| Условия задания |
Продолжите рецензию на спектакль «Кабала святош» в МХТ имени Чехова с того места, на котором она заканчивается.

| Исходный текст |

Главное в постановке МХТ имени Чехова — дуэт, в котором не растворяются противоположности. Цискаридзе и Хабенский сходятся на сцене как два разных способа существования в искусстве.

В новой версии «Кабалы святош» их дуэт — редчайший тип сценического соединения, которое работает не по принципу «звезда рядом со звездой», а как два противоположных полюса, создающих напряженное электрическое поле. Они не дополняют друг друга — они существуют рядом, блистая по отдельности, и именно это создает тот самый симбиоз, от которого у зрителя перехватывает дыхание.

Цискаридзе — блеск, пластика, тщательно вылепленный силуэт.

Фото: Валентин Блох

Хабенский — энергия другого порядка: он знает, что всякая власть мимолетна, а человеческое достоинство — упрямая вещь.

Оттого их совместные сцены становятся нервом спектакля.

Режиссура делает важное: не мешает этим двум полюсам, не заигрывает с публикой роскошью, не маскирует смыслы декорациями. Все проходит почти аскетично, как подлинная исповедь. Спектакль будто собран из воздуха, взгляда и слова — и оттого попадает в зрителя точнее любой сложной конструкции.

Музыка — дыхание эпохи: не навязывается, а растворяется в тексте. Свет — акцент, а не выпячивание. В этой элегантной строгости спектакль становится живым. Как будто Мольер ведет за руку — не к трагедии, а к пониманию: свобода не украшение, а завсегда риск.

Фото: Валентин Блох

Но главное — удивительная честность. И Хабенский, и Цискаридзе играют не как «звезды», а как люди, которые знают цену театру — тому театру, что создается на нерве, на грани между исповедью и игрой. Публика это считывает мгновенно.

| Предоставленные записи |
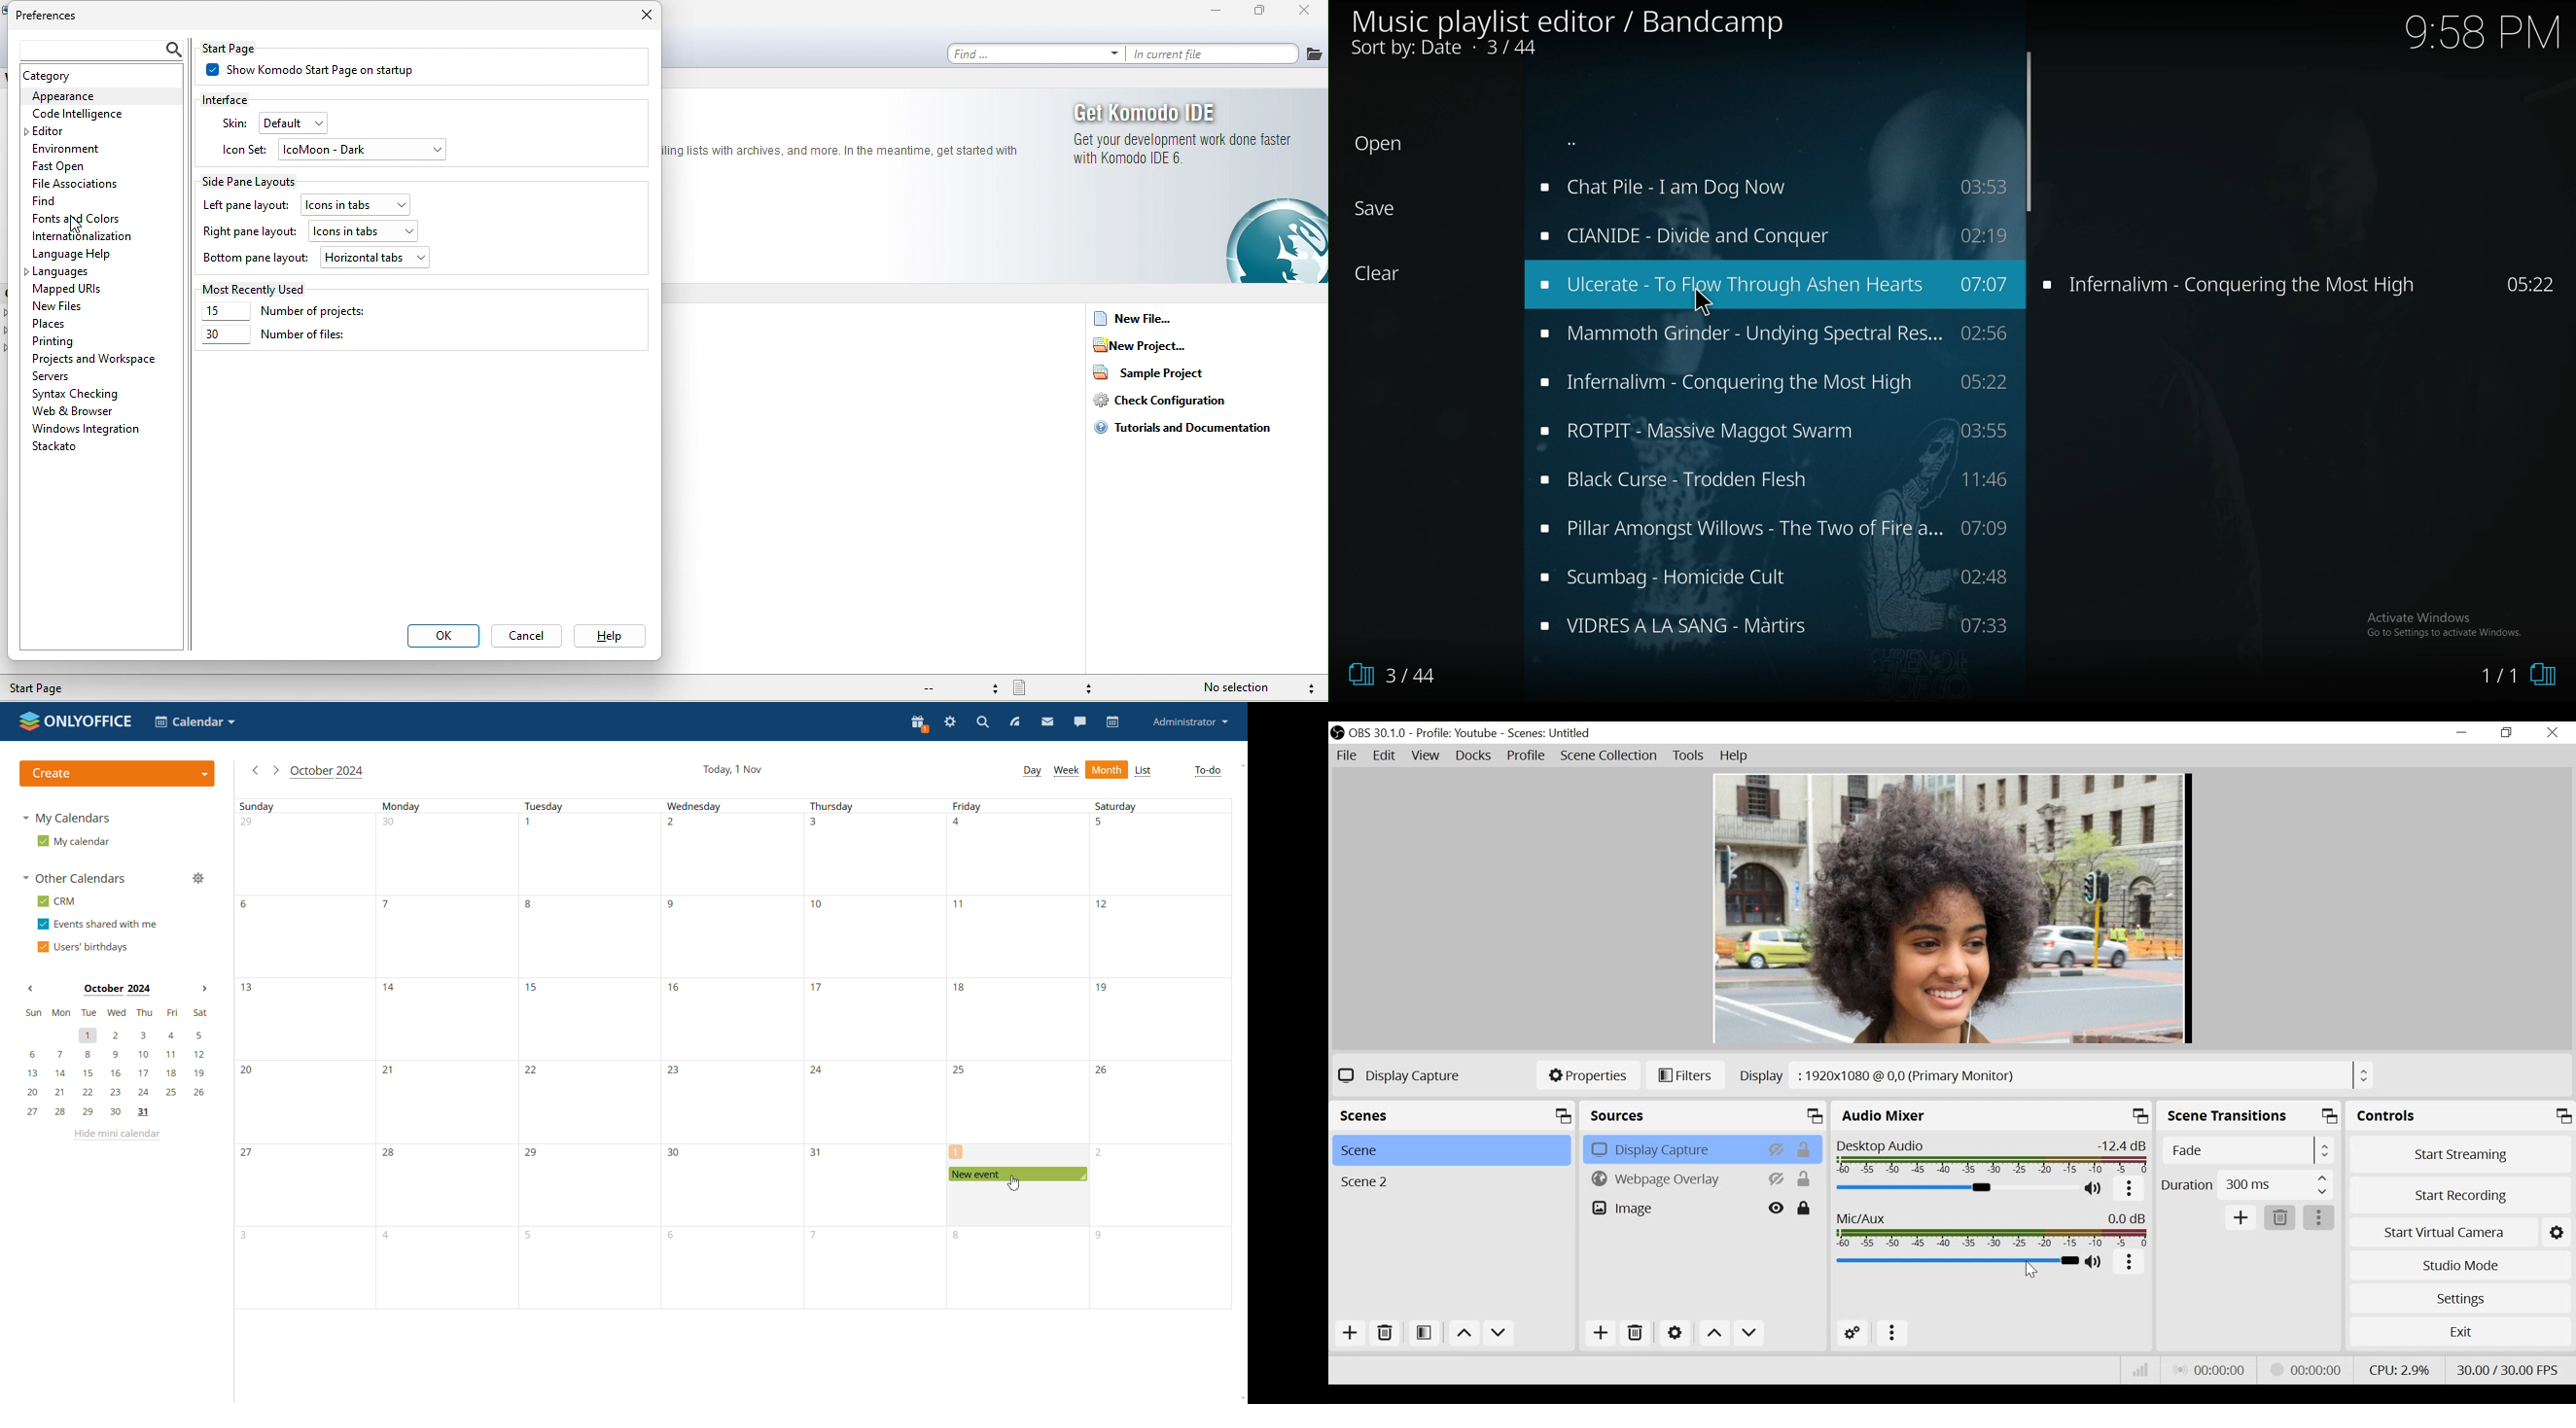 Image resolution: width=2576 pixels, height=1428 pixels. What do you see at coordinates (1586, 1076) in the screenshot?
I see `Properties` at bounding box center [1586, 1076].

--

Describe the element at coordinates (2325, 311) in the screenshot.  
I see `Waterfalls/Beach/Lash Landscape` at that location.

| Ответ |
Хабенский: Мольер, который оставляет ожоги

Он создает образ не расхристанного комедианта, а тонкого, уязвимого человека, для которого свобода — и дар, и проклятие. Счастье и боль. Его Мольер — умный, нервный, ироничный, с усталостью, от которой режет воздух. В кульминациях Хабенский буквально распадается — голос ломается, движения рвутся. И ты веришь: творец действительно погибнет, если предаст свое искусство.

Фото: Валентин Блох

Цискаридзе: король, который танцует власть

Он появляется на сцене не как актер — как монарх. Пластичный, опасно красивый, чеканный. Он не «играет» власть — он ею движется: шагом, поворотом головы, паузой.

В сцене награждения за предательство Захария Муаррона (Сергей Волков) он особенно точен: глубоко оскорблен фактом преступной любви (в которую сам оказался вовлечен — крестил родившегося ребенка), но презрительно холоден к предателю, выявившему сей факт. И король-Цискаридзе, оказывая положенную аудиенцию предателю — приемному сыну Мольера, уничтожившего его, ни разу не посмотрел в лицо своему визави. Гениальный ход с движущимися на сцене зеркалами позволил ему все время быть ускользающим. Я уверена, Людовик XIV сделал бы так же.

Постановка, основанная на романе Булгакова «Жизнь господина де Мольера», насыщена высокой культурной тканью: здесь и Декарт, и Сенека, и Бердяев, и Толстой, и даже докладная Платона Керженцева Сталину по поводу «Кабалы святош». Эта интеллектуальная нить органично вплетена в страсти: любовь, зависть, предательство, одиночество.

Сюжет скандален: Мольер живет со своей дочерью, не зная, что она его дочь. И в финале, когда бедная Арманда (Ольга Петрова, студентка Школы-студии МХАТ) молит короля и архиепископа позволить вопреки запрету церкви похоронить мужа: «Куда же я с ним?» — хочется вскрикнуть: «Она же девочка совсем! За что ей такое?!»

Фото: Валентин Блох

Я ждала финала. Казалось, эмоциональная волна так высока, что уже некуда подниматься. Но режиссер Юрий Квятковский нашел путь: он заставил всех просить прощения. И каждый нашел, за что. И Павел Ващилин в роли Анны Австрийской, и Александра Ребенок в роли Мадлены Бежар, и сам Хабенский в роли Жан-Батиста де Мольера.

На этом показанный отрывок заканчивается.